TREINO DE LUXO: Alan correndo a meia maratona do Rio de Janeiro, em maio deste ano - prova que ele terminou em 1h20min22 (Foto: Cortesia Alan Siqueira)

Depois de ser apontado na adolescência como uma grande promessa do triathlon brasileiro, Alan Siqueira volta às disputas e se torna campeão mundial na categoria amadora mais acirrada

Por Mario Mele

PARA O PARANAENSE Alan Siqueira, vencer uma prova de triathlon tem muito a ver com “saber administrar a pressão”, mais até do que apenas estar bem treinado. “Depois que você conhece seu potencial, vira um jogo de estratégia”, diz. “É necessário impedir fugas e atacar na hora certa”, explica ele, que em setembro, em Cozumel, no México, consagrou-se campeão mundial de sprint triathlon por apenas três segundos de diferença.

ATÉ O TRIUNFO: Alan puxa o pelotão no mundial de triathlon em Cozumel, no México (Foto: Cortesia Alan Siqueira)

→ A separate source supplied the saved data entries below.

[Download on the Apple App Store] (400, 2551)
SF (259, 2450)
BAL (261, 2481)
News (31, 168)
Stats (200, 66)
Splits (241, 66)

Foi somente nos últimos metros da prova (750 metros de natação, 20 km de ciclismo e 5 km de corrida) que Alan decidiu acelerar ainda mais o ritmo, conseguindo deixar para trás quatro atletas mexicanos e dois de Macau, na China – além do capixaba Leonardo Rodrigues.
Alan, que fez 35 anos em novembro, compete na categoria 35-39 anos, uma das mais disputadas entre esses amadores que levam o esporte tão a sério quanto um profissional. “Em Cozumel, os três segundos que eu consegui abrir do mexicano Israel De La Cruz, vice-campeão, foi a vitória mais apertada do evento, entre profissionais e amadores de todos os gêneros e idade”, diz.

Na disputa no México Alan também descobriu que pode mandar bem em provas escaldantes. Ele lembra que a largada atrasou mais de meia hora e, dessa forma, a corrida – geralmente a etapa decisiva em provas de triathlon – rolou lá pelas 11h, quando a temperatura já estava acima dos 30ºC. “Eu sou do sul do Brasil, prefiro um clima mais ameno, por isso essa foi mais uma superação.”

RESOLUÇÃO: Alan no Triathlon do Exército (Vila Velha, ES), de 2014, quando decidiu voltar de vez às competições (Fotos: Cortesia Alan Siqueira)

Nascido em Londrina (PR), Alan começou a nadar aos 7 anos por recomendação médica contra a bronquite. Aos 8 anos já tinha rotina de atleta, com cronograma de treinos e competições. E era só um pré-adolescente quando o esporte ficou ainda mais sério, ao ingressar em uma equipe de alto rendimento. “Aos 17 anos, o Oscar Erichsen, meu então técnico e referência da educação física no Brasil, foi bem sincero comigo, falando que eu nadava bem, porém tinha limitações. Aí ele me perguntou: ‘Por que então não experimenta o triathlon?’.”

Alan, que já tinha uma base forte de treinos por conta da natação e também já corria bem, acatou a recomendação. Antes de completar 18 anos, passou a ser treinado por Homero Cachel, pioneiro na preparação de triatletas de alta performance no Brasil. Devido às excelentes colocações em competições no Paraná e em Santa Catarina, chegou a ser apontado como uma grande revelação do triathlon no país. Mas em 2003 passou no vestibular de educação física e mudou o foco. Seu esporte virou a musculação.

A volta ao triathlon se deu em 2013. No ano seguinte, ainda pesadão, tomou um tombo de bike e sofreu uma lesão grave no ombro. “Tive uma ruptura do acrômio-clavicular. Naquela época, pensei que jamais conseguiria completar uma prova de triathlon novamente, já que minha natação ficou bem comprometida”, lembra. Mas em 2014 surpreendeu-se com a própria recuperação: em Vila Velha (ES), foi vice-campeão da última etapa da Copa Brasil de Sprint Triathlon e não demorou para conseguir uma vaga para o mundial.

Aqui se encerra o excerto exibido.